When asked by Raushenbush about her own role as a prophetic artist, Smith balked and talked about her own shortcomings. But when pressed about the value of her songs such as ‘People Have the Power,” Smith explained where she is coming from:
I’m a common person. I don’t feel common as an artist. My goals are lofty. But when I speak about things in our world I come from a common place. The needs of the common people are the most important. And what do they need? They need simple things: food, shelter, clothes, clean water, children need education – simple things.
I look at our governments and our religious institutions and pharmaceutical companies and what I see is that power seems to be the essential goal. When I wrote ‘People Have the Power’ it’s not the same kind of power. It’s not the idea of power as to dominate or to have the wealth. It’s the power to own themselves. To be able to do the things they need to do to not feel beaten down, inadequate or helpless.

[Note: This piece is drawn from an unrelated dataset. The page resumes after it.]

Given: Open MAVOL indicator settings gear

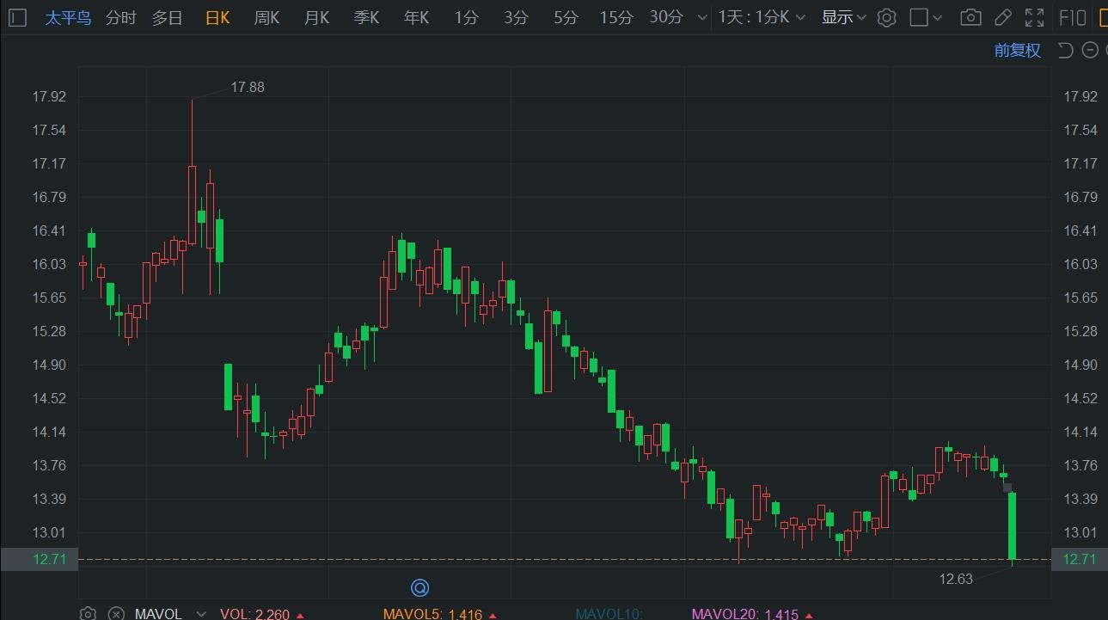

Raushenbush made the connection between what Smith was saying and the way Pope Francis has made the caring for the poor and marginalized a central them of his papacy. The artist responded with some particularly keen observations that stem from her interactions with the Pope:
Oh, he loves the people. He does his duties with the high officials who want to talk to him and have their picture taken, but he can’t wait to slip away from them and go and talk to children, or people in wheel chairs, or older people, or young couples, he loves talk to them. It’s such a genuine thing. He loves the people. He loves the common man.

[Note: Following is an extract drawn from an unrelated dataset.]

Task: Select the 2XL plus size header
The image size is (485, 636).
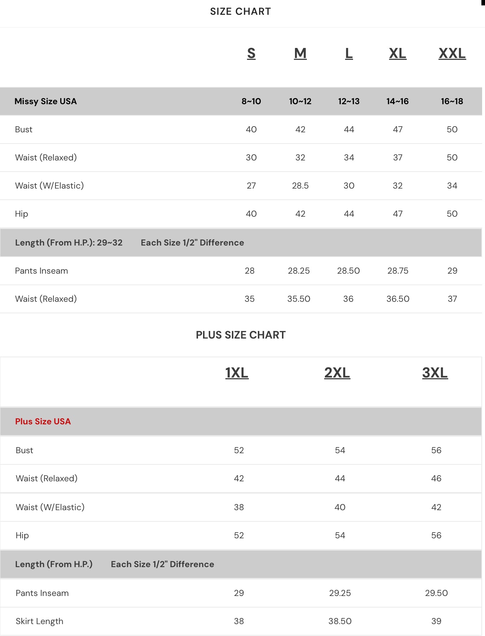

I think he’s a visionary. If he were completely free to do whatever he would be doing even more sweeping reforms… Pope Francis (and Pope John Paul 1) are well aware that Christ said it’s easier for a camel to get through eye of a needle that a rich man to go to heaven. The pope is sitting in this pool of wealth, wearing costly garments and it must be very hard for them sometimes to reconcile this wealth knowing the poverty in the world. But he does what he can to make some kinds of statements in the simplicity of how he dresses and the way he doesn’t live in the main apartment and likes to break bread with his brethren – he does these things and shows by example.